Canadian Association of Broadcasters (CAB) President Kevin Desjardins characterized the federal funding announcement as a pragmatic, necessary lifeline for an industry on the brink, even if it leaves the fundamental imbalance between domestic and foreign media unaddressed.
“Yesterday’s announcement by the government addresses the immediate and short term needs of Canada’s media sector, and it finds a way to get us past the back base arguments…at the trade negotiation table [and] in our court system,” Desjardins told FWD attendees Thursday. “It helps us move forward now.”

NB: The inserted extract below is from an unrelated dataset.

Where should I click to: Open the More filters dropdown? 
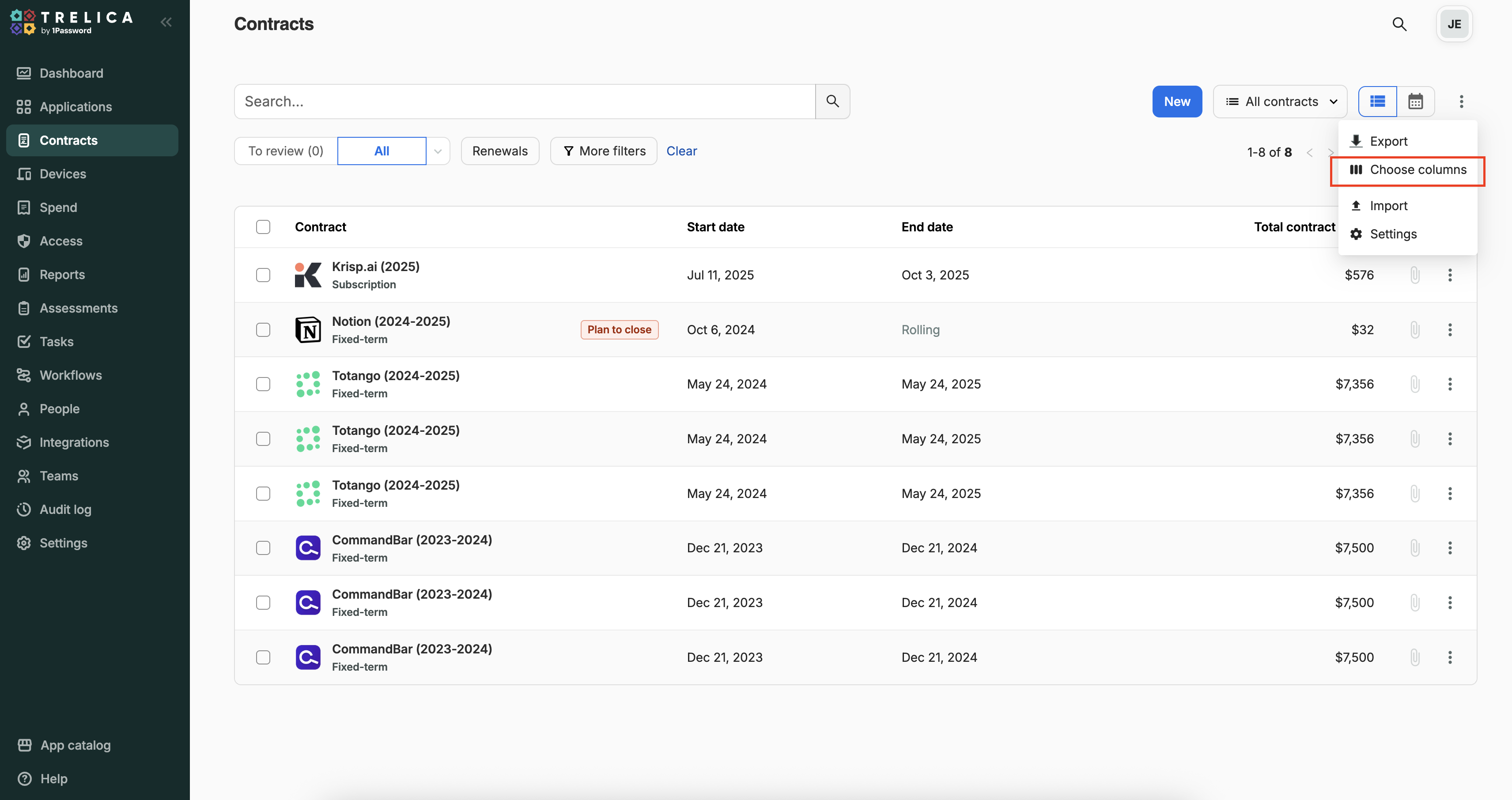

For CAB members, it’s anticipated the policy reversal will result in a more immediate influx of funding for local newsrooms who’ve been waiting for a legal challenge from foreign streamers to play out in federal court.
“The recipients of the Independent Local News Fund (ILNF) have waited more than a year for resolution of the streamers’ case against having to support news programming in Canada,” he explained. “So for them, this announcement means that the funds that they urgently need to keep journalists in their newsrooms, or to keep stations on the air, will flow more quickly. And it means that the Commercial Radio News Fund [CRNF] will be able to provide critical funds to help many of you keep your newsrooms alive, or even potentially to allow them to thrive.”

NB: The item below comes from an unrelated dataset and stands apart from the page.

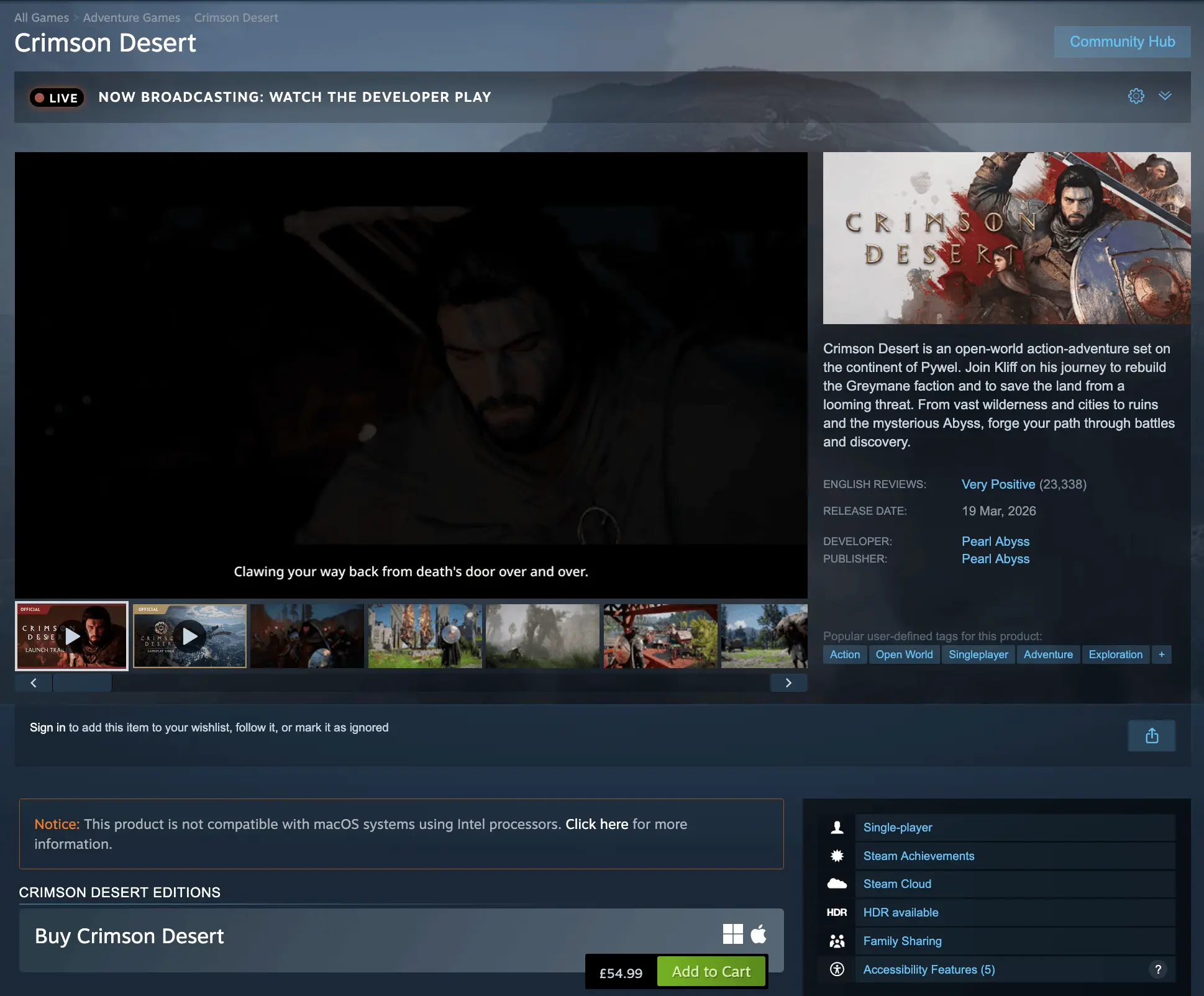Click the Steam Cloud icon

In the longterm, however, Desjardins told the conference that the asymmetry between Canadian and foreign players still needs to be addressed.
“We cannot continue to have a regulatory system that is firmly rooted in the past and continues to reach backwards towards the status quo to the benefit of those who receive entitlements from Canadian broadcasters,” he said. “Yes, exposure and airplay matters to musicians, but with a multitude of opportunities with streamer and social streamers and social media and other digital channels, Canadian radio cannot continue to be held to unsustainable levels of content regulations. Especially when the content created by the on-air talent at radio stations continues to be undervalued by the regulator.”
“The foreign streamers themselves estimate that in the near future, their Canadian revenues will be $10 billion,” Desjardins said. “They will get there, not by adding many more new subscribers…they will get there by charging Canadians more for their services. So when it comes to the Netflix tax, no one has been more ruthless about applying it to Canadian consumers than Netflix itself. And the same applies to Disney and Amazon and Apple and Spotify.“
Compounding that, he added, is the collapse of the domestic ad market, with foreign tech platforms now extracting over 80% of Canadian advertising dollars out of the local economy.
As Members of Parliament prepare to return to their home ridings for the summer, the CAB head urged local broadcasters to aggressively remind politicians of who actually serves their communities.
“For those MPs who went to bat for Netflix and other American streamers,” Desjardins said, “ask them how they intend to represent the interests of their constituents who work in the Canadian-owned broadcasting sector.”